Tôt le lundi matin dans la ville de Butembo, dans l’est du pays, des combattants de milices ont affronté les forces de sécurité, faisant 13 morts selon les informations, dont un Casque bleu. À Manono dans l’ancienne province de Katanga, au moins 40 personnes ont été blessées lors d’une attaque présumément menée par une milice batwa lundi dans la nuit, d’après l’ONU. Des combats ont été rapportés le mardi entre une milice et l’armée congolaise dans la ville de Kananga, dans le sud du pays. Il est trop tôt pour connaître les circonstances exactes de ces attaques, mais la mobilisation accrue des groupes armés dans le contexte politique instable du pays est très évidente.

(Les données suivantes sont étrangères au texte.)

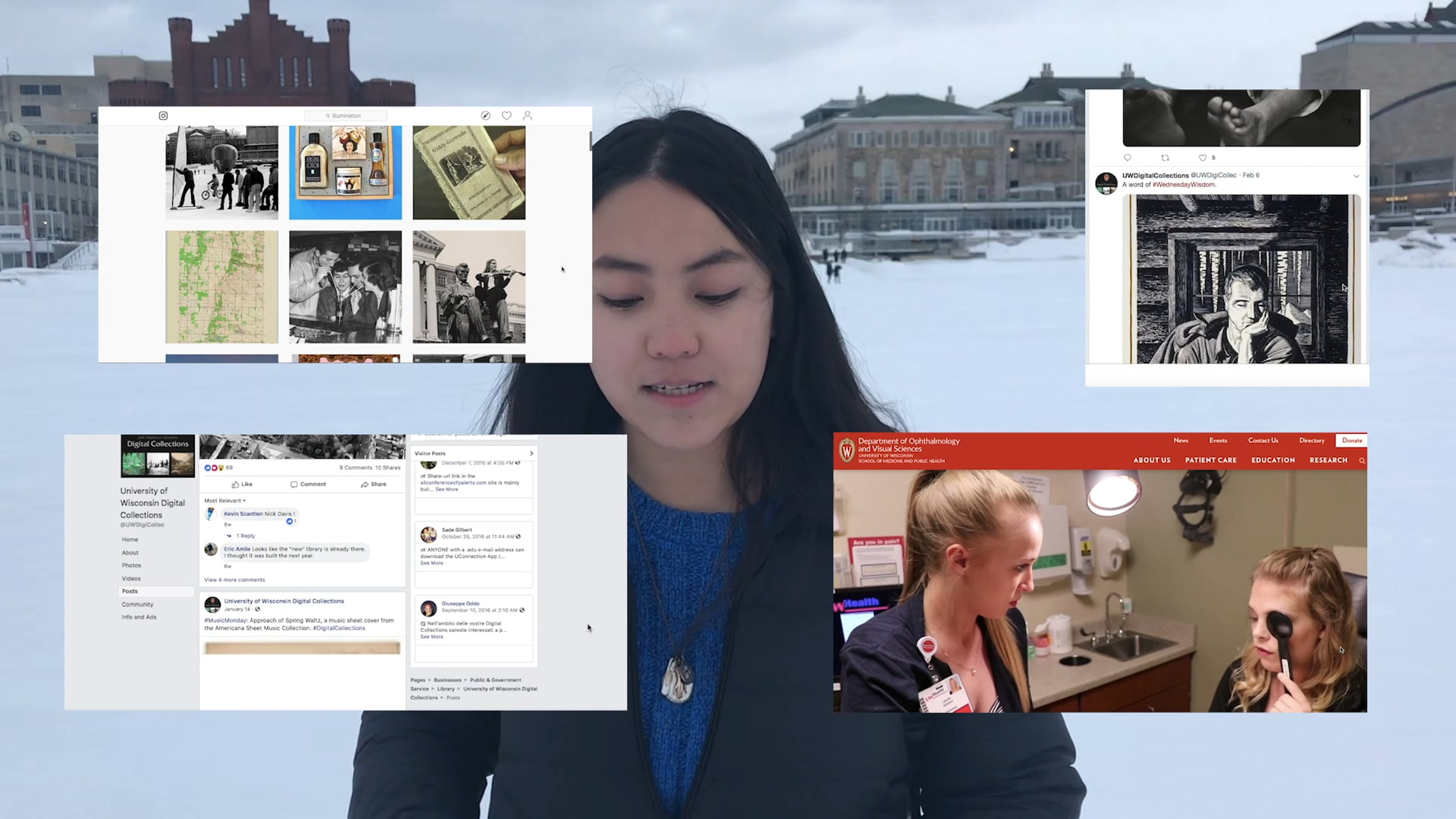Click the Facebook Like button
This screenshot has height=819, width=1456.
[x=242, y=484]
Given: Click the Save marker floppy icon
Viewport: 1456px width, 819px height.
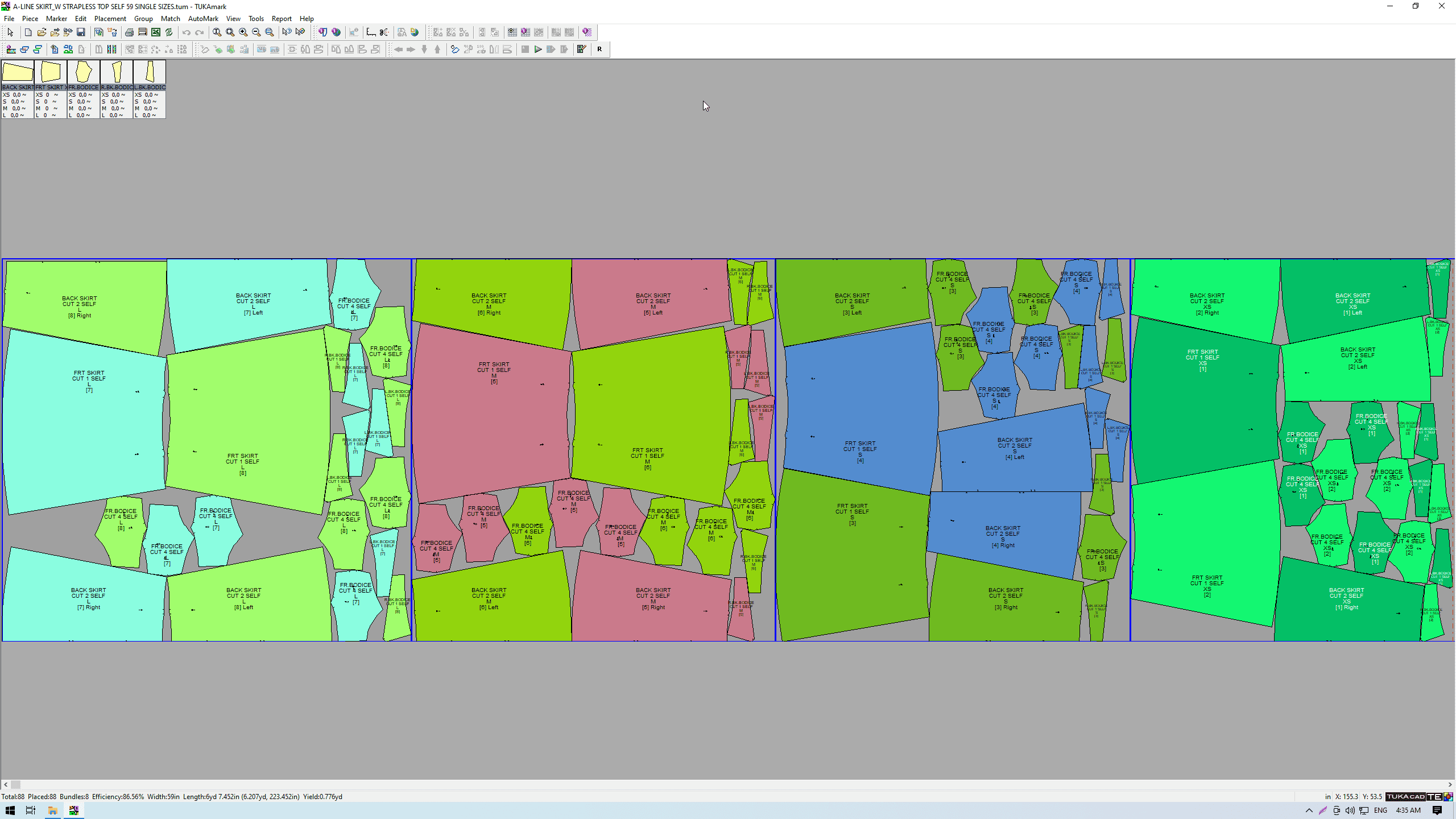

Dans le cadre d’une répression plus large des médias, les autorités ont coupé, lundi matin, les signaux de deux médias d’information congolais proches de l’opposition, Canal Congo TV (CCTV) et Radio Liberté Kinshasa. Le signal de Radio France Internationale (RFI), le média d’information international le plus important en RD Congo, est coupé à Kinshasa depuis le 5 novembre dernier. Le signal de RFI dans la ville voisine de Brazzaville est brouillé depuis le 18 novembre.

Au milieu de tout cela, à 23 h 45 lundi – alors que le bruit des sifflets, le tintamarre à coups de casseroles et ustensiles de cuisine et les slogans scandés pour le retrait de Kabila s’intensifiaient – la présentatrice des actualités d’une chaîne de la télévision nationale publique en RD Congo a annoncé que Kabila avait signé un décret, nommant près de 60 nouveaux ministres pour former un gouvernement dirigé par le Premier ministre Sami Badibanga. Le nouveau gouvernement inclut uniquement des membres de la coalition au pouvoir de Kabila et des partis de l’opposition qui ont participé au dialogue national soumis à la médiation de l’Union africaine. Les membres de la coalition Rassemblement et d’autres partis de l’opposition qui ont seulement pris part au dialogue en cours encadré par l’Église catholique n’ont obtenu aucun poste.

L’annonce faite à minuit a peut-être eu pour but de détourner l’attention des appels croissants au retrait de Kabila, tout en montrant aussi que le pays est toujours gouverné. Certains l’ont également considéré comme un affront, voire un rejet, vis-à-vis du Rassemblement et des pourparlers sous médiation de l’Église catholique.

Dans une autre tentative évidente de préserver l’impression que tout est sous contrôle, le conseiller diplomatique de Kabila, Kikaya Bin Karubi, a tenu une conférence de presse à Kinshasa lundi après-midi, lors de laquelle il a déclaré que « le président Kabila sera encore au pouvoir demain ». Il a indiqué que « seule la population peut faire pression sur Joseph Kabila » et qu’« à ce [qu’il] sache, elle ne le fait pas ».

De même, lundi, trois experts de l’ONU ont appelé les autorités à lever les restrictions « abusives » sur les manifestants, notamment une interdiction contraire à la loi et une répression sur les réseaux sociaux. « La répression ciblée des voix dissidentes de la société civile et des défenseurs des droits humains est contraire aux principes démocratiques », ont déclaré les experts. « Si la société civile n’est pas autorisée à exercer les droits à la liberté d’expression, à la liberté d’association et à la réunion pacifique, les manifestants vont inévitablement recourir à la violence, pour laquelle seules les autorités devront être blâmées. » Le gouvernement de France a aussi exprimé son inquiétude lundi face à la détérioration de la situation des droits humains dans le pays.